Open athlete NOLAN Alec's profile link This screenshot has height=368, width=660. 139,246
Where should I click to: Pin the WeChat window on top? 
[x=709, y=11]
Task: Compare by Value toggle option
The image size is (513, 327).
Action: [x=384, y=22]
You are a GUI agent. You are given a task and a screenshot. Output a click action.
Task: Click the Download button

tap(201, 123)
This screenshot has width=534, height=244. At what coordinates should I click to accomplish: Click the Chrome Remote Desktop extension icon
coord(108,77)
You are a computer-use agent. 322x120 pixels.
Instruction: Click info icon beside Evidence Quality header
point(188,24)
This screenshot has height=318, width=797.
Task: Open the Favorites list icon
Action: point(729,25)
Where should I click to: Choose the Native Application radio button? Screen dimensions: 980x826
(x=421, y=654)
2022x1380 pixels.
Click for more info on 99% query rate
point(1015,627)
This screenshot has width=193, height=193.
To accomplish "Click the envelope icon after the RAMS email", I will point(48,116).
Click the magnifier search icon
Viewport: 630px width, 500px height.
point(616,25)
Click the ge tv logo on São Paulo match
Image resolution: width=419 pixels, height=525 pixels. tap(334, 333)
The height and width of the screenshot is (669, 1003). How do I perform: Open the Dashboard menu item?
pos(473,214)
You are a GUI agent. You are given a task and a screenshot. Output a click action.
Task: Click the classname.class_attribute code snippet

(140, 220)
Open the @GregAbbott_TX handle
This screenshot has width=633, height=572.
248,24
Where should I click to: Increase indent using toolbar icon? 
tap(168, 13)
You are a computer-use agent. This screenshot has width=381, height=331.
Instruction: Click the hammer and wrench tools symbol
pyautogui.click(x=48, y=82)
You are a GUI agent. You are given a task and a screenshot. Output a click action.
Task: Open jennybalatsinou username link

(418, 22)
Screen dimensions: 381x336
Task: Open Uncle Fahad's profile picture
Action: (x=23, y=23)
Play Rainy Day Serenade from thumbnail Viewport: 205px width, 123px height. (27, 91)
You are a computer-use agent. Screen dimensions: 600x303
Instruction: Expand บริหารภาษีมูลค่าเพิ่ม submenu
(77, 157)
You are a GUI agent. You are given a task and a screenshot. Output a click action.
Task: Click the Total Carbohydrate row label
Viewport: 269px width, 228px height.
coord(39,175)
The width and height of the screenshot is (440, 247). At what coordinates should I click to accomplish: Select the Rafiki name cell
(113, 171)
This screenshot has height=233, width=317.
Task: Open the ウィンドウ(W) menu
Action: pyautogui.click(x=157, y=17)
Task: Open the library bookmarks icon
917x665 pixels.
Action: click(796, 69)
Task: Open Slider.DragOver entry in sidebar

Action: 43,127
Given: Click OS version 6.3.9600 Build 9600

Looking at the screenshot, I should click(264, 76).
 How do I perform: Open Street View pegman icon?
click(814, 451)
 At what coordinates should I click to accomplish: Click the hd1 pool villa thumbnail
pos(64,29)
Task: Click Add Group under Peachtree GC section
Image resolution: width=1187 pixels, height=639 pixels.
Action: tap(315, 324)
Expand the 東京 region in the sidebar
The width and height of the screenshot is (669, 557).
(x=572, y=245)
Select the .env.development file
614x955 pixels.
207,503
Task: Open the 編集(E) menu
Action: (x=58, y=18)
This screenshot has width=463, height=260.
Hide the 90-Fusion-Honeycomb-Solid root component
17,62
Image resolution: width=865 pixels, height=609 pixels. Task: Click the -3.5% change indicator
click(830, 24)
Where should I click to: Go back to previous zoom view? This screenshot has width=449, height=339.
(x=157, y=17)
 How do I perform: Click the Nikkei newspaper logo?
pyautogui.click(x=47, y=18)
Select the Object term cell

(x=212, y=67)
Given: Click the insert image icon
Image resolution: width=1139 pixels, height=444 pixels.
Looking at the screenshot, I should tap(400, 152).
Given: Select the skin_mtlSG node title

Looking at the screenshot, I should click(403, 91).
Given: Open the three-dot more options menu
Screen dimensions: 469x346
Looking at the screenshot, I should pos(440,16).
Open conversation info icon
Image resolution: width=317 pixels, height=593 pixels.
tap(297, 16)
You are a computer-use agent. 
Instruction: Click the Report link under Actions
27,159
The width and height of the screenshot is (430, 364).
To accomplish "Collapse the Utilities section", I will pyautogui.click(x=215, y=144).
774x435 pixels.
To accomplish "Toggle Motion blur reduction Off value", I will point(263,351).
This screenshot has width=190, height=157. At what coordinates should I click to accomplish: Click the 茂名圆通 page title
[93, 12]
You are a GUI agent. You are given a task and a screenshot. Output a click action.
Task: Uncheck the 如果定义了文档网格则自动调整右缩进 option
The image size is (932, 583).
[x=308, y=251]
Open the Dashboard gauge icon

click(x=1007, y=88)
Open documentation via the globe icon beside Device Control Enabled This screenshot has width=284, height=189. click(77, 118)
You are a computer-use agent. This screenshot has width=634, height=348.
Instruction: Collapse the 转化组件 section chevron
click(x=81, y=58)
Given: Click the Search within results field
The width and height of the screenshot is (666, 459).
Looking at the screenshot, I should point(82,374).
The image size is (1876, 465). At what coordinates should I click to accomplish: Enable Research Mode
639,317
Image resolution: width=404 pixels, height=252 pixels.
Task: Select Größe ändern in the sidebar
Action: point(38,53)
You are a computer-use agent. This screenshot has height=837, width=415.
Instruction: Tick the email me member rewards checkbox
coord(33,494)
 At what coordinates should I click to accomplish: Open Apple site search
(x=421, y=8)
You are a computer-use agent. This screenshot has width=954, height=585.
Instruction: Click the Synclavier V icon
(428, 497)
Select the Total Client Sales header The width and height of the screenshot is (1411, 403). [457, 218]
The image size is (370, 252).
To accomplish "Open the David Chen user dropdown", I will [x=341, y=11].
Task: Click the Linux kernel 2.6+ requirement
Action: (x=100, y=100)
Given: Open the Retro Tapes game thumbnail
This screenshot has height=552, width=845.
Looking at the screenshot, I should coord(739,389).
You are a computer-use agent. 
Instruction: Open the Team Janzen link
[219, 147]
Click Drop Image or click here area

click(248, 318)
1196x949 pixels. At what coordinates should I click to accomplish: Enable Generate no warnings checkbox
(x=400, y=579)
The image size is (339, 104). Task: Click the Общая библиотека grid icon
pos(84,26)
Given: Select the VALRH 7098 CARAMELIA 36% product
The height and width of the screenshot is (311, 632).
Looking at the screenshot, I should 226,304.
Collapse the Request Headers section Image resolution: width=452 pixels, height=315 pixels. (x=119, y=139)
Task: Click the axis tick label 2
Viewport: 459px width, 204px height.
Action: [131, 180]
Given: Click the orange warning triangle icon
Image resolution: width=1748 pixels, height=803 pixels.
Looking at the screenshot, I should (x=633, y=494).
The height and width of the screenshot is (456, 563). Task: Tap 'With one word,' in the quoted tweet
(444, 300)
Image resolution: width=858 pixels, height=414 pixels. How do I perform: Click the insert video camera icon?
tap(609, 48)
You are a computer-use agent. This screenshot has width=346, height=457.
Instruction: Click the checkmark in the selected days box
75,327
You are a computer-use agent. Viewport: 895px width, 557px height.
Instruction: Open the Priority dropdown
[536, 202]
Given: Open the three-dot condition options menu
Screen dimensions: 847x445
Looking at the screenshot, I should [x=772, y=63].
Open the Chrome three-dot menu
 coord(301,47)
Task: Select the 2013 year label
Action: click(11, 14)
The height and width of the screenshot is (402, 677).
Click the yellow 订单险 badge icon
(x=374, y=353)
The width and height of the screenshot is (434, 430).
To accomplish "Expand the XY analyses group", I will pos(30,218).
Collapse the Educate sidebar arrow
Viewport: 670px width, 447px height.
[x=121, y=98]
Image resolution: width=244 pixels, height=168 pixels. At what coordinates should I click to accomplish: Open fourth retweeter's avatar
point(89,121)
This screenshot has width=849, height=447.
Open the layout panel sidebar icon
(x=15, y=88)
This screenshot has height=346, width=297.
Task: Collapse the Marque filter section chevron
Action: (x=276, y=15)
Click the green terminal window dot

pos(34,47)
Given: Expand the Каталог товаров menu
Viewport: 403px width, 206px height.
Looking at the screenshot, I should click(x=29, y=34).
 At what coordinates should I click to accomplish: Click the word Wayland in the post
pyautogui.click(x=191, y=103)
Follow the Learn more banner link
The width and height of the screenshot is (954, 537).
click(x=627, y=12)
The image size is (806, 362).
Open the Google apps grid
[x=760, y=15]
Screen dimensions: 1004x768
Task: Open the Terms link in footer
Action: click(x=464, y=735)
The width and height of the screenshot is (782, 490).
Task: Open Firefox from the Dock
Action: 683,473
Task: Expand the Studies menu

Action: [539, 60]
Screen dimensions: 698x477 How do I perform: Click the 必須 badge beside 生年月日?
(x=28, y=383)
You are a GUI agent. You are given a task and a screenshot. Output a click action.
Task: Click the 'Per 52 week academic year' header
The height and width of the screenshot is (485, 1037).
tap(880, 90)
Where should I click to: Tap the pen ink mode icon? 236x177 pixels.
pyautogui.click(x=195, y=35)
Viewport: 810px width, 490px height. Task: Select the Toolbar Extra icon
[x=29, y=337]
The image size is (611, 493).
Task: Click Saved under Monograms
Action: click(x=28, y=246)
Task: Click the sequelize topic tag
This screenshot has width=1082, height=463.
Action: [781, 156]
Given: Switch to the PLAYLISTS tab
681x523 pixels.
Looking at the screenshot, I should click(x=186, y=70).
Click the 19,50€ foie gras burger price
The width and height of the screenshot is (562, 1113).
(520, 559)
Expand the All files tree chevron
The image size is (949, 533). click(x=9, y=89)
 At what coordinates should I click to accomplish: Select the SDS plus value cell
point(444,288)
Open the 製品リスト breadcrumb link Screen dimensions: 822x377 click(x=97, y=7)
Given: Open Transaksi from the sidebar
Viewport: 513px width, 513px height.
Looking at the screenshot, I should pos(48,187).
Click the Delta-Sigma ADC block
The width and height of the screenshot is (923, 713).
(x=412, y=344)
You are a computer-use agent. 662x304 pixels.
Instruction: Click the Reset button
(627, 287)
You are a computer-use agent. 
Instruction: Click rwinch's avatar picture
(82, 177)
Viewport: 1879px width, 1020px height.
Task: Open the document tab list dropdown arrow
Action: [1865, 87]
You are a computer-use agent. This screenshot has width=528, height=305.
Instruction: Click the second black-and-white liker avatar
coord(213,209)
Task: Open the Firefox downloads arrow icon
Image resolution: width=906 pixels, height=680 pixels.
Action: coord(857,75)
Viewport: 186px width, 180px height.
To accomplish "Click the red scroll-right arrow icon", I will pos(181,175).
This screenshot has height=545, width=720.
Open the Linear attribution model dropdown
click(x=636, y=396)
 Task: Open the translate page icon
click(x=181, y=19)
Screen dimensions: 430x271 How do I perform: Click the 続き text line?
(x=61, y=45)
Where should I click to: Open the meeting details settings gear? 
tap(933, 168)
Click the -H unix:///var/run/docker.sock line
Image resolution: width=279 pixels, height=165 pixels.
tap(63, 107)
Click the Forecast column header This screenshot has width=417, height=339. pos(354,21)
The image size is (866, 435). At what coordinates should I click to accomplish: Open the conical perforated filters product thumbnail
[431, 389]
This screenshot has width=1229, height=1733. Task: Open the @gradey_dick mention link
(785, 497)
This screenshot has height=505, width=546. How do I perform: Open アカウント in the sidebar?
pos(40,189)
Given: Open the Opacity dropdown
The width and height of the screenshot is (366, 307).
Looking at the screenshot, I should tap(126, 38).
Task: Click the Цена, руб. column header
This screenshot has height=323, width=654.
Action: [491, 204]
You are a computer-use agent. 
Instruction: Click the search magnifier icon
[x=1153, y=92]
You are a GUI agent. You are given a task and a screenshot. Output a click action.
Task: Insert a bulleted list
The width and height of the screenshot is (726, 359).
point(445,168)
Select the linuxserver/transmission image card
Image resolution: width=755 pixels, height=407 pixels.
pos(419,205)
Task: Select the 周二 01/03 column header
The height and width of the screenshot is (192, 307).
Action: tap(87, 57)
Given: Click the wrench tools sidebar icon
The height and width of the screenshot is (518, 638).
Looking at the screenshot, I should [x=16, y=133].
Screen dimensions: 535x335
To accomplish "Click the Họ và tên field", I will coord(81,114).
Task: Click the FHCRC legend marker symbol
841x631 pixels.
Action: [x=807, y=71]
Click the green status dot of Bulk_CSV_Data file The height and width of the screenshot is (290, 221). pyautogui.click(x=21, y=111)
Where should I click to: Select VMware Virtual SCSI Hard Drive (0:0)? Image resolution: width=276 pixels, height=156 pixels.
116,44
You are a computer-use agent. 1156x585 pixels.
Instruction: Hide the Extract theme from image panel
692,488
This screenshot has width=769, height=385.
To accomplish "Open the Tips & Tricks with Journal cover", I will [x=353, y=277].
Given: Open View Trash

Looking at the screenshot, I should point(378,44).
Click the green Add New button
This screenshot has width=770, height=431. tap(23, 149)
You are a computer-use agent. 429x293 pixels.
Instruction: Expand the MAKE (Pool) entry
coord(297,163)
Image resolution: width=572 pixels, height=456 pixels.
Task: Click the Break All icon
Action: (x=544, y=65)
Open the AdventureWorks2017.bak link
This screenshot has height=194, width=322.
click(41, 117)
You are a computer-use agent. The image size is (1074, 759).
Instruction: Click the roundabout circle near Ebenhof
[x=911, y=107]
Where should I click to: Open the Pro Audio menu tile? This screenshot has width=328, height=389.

= = = = = = =

WHAT IS EXPECTED: When the word "field" shows up in a line of the entries, report that line.

ANSWER SPACE:
Given: Click the Search within results field
To accomplish "Click the Họ và tên field", I will coord(81,114).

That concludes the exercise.